--- Supplied information ---

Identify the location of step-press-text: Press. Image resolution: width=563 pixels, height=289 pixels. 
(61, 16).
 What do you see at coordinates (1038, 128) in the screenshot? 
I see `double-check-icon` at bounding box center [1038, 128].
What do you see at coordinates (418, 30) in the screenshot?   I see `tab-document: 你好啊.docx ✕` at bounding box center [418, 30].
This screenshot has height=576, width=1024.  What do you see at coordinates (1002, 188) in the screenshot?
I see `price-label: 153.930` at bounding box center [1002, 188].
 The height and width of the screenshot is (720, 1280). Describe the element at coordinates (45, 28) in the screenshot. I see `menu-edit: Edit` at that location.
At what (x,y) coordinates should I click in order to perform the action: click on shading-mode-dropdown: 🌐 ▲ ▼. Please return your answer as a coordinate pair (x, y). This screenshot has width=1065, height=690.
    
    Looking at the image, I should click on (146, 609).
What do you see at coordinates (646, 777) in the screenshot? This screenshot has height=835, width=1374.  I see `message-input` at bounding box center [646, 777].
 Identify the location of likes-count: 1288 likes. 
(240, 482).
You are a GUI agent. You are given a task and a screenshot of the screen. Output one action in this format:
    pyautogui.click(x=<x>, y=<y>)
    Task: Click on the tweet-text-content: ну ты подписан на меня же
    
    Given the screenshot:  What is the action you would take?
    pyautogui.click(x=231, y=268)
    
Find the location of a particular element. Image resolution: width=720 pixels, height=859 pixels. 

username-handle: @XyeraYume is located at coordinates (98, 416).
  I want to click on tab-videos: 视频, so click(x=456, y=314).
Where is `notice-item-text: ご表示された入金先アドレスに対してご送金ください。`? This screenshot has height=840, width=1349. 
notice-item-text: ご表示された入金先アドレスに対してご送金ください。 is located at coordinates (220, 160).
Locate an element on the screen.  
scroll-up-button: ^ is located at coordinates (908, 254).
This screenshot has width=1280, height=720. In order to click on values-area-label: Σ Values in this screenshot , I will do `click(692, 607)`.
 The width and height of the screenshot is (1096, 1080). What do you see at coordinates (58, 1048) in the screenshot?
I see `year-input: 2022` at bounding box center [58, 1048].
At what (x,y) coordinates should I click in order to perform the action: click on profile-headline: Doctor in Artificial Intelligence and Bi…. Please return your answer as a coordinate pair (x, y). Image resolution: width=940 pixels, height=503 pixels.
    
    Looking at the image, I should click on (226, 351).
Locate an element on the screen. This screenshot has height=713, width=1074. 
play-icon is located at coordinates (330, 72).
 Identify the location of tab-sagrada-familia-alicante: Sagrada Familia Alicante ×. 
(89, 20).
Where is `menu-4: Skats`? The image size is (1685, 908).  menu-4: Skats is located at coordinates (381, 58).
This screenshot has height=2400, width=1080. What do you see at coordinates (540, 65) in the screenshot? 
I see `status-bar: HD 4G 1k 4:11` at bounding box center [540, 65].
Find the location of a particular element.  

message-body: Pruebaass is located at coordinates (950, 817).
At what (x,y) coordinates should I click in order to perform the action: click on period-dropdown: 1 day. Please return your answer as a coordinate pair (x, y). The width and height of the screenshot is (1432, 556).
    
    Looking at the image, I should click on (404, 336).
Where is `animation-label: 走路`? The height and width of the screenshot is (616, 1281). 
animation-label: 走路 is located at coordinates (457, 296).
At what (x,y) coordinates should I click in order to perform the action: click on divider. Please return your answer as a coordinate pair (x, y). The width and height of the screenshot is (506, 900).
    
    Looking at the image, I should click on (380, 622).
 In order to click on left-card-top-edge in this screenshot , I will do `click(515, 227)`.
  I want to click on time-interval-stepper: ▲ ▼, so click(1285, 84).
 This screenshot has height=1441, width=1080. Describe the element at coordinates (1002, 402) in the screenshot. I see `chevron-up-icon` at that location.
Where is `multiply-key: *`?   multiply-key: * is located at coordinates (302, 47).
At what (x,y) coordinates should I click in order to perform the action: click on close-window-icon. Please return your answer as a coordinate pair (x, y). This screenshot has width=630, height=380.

---

## Activity
Return every line of the data above that contains the string "center".

## Response
I see `double-check-icon` at bounding box center [1038, 128].
What do you see at coordinates (418, 30) in the screenshot?   I see `tab-document: 你好啊.docx ✕` at bounding box center [418, 30].
I see `price-label: 153.930` at bounding box center [1002, 188].
What do you see at coordinates (646, 777) in the screenshot? This screenshot has height=835, width=1374.  I see `message-input` at bounding box center [646, 777].
I see `year-input: 2022` at bounding box center [58, 1048].
I see `status-bar: HD 4G 1k 4:11` at bounding box center [540, 65].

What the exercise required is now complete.